While Trump likes to depict himself as a peacemaker, the US president is no pacifist. He is quite willing to use force when he feels like it. In January 2020, during his first term in office, he had Iranian General Qassem Soleimani, the leader of Iran's elite Quds Force, assassinated by a U.S. drone strike. And more recently, from March to May 2025, Trump ordered the bombing of Houthi positions in Yemen because their attacks on commercial ships in the Red Sea were endangering the security of international shipping lanes. Together with Israel Trump also approved of extensive bombing raids to destroy three nuclear sites in Iran in late June 2025.
Nevertheless, Trump has also made several successful efforts to resolve military tensions. During his first term in office, Washington played a decisive role in promoting the conclusion of the Abraham Accords, which led to the normalization of relations between Israel and the United Arab Emirates, Bahrain and later Sudan.
In recent months, Trump has defused the escalating military conflicts between India and Pakistan through talks and economic pressure and has also been able to settle the serious border conflicts between Thailand and Cambodia. The Trump administration also managed to arrange a ceasefire in Congo by reconciling the central government and the Rwandan-backed militant troops in eastern Congo.
And just last week, Trump brought the presidents of Azerbaijan and Armenia - countries that have been sworn enemies for years - together in the Oval Office and signed an economic cooperation agreement with them. In particular, he was able to secure the future of a small strip of Armenian territory located in Azerbaijan near the border with Iran. This Zangezur corridor, which previously was part of Moscow's sphere of influence, will be renamed the “Trump route for international peace and prosperity” and administered by the US. An American company will be responsible for improving the infrastructure in the region.
Trump's peace efforts are therefore always aimed at achieving geoeconomic stabilization deals while at the same time securing economic advantages for his own country. This, it seems, is also Trump’s main objective for the meeting with Putin in Alaska. Here a deal on rare earth minerals with Russia looms large. Yet, Putin will prove to be a highly skilled negotiator who may well run rings around Trump whose attention span and attention to details are famously limited.
Just as Trump has so far failed to convince Israeli Prime Minister Netanyahu of his various ideas and plans for ending the terrible war in the Gaza strip, it is quite unlikely that during the meeting in Alaska Trump can persuade Putin to agree to a ceasefire in Russia’s war on Ukraine. Yet, Trump is also always prone to surprise us.

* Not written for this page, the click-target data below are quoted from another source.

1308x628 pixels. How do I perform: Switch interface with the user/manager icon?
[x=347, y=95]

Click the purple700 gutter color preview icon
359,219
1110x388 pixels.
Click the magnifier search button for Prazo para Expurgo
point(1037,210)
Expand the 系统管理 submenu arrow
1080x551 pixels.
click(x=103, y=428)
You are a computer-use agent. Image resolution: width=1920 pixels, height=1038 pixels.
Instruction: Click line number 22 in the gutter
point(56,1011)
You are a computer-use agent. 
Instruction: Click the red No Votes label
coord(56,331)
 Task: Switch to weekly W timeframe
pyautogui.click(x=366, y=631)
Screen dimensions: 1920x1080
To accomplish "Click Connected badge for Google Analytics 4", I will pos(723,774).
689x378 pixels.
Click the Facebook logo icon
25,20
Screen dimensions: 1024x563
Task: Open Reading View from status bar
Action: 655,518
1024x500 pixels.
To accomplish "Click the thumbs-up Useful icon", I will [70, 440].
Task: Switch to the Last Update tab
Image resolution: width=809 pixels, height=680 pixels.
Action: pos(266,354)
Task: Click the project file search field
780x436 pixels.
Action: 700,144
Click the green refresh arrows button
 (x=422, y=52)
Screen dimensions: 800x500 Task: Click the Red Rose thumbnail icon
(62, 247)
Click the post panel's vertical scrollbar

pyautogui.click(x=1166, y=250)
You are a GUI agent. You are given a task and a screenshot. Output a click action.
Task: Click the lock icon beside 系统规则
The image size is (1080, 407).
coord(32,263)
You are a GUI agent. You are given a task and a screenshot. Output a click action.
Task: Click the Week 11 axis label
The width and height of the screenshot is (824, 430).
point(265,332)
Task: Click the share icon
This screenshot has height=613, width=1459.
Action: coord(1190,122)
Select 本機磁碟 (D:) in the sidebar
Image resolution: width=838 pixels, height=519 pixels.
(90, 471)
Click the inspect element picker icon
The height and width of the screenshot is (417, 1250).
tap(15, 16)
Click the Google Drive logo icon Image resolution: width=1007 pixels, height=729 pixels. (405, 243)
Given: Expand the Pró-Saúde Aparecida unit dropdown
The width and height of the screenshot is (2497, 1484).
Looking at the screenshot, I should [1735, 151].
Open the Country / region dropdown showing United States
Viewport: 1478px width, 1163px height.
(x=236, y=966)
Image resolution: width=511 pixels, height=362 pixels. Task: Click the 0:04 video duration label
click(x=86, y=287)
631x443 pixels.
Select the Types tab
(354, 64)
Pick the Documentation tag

Musically speaking, the ideal American peacemaker would most likely always need to be an Improvisational or ad lib (naive) rather than a classical (serious) peacemaker. The art of that deal, of course, is to have an underlying chord progression to follow that "strikes up the band" so-to-speak. Thanks for a crystal clear article, and music to my ears for sure.
The thing is, though, that no one except Trump could conduct these negotiations. Western leaders are incapable, Xie Jinping is not interested. We simply have to wait. Trump has to put pressure on Putin; a second round must follow, with three, maybe four people at the table, including Mr. Zelenskyy and, perhaps, the NATO (political) leader (can't think of his name right now).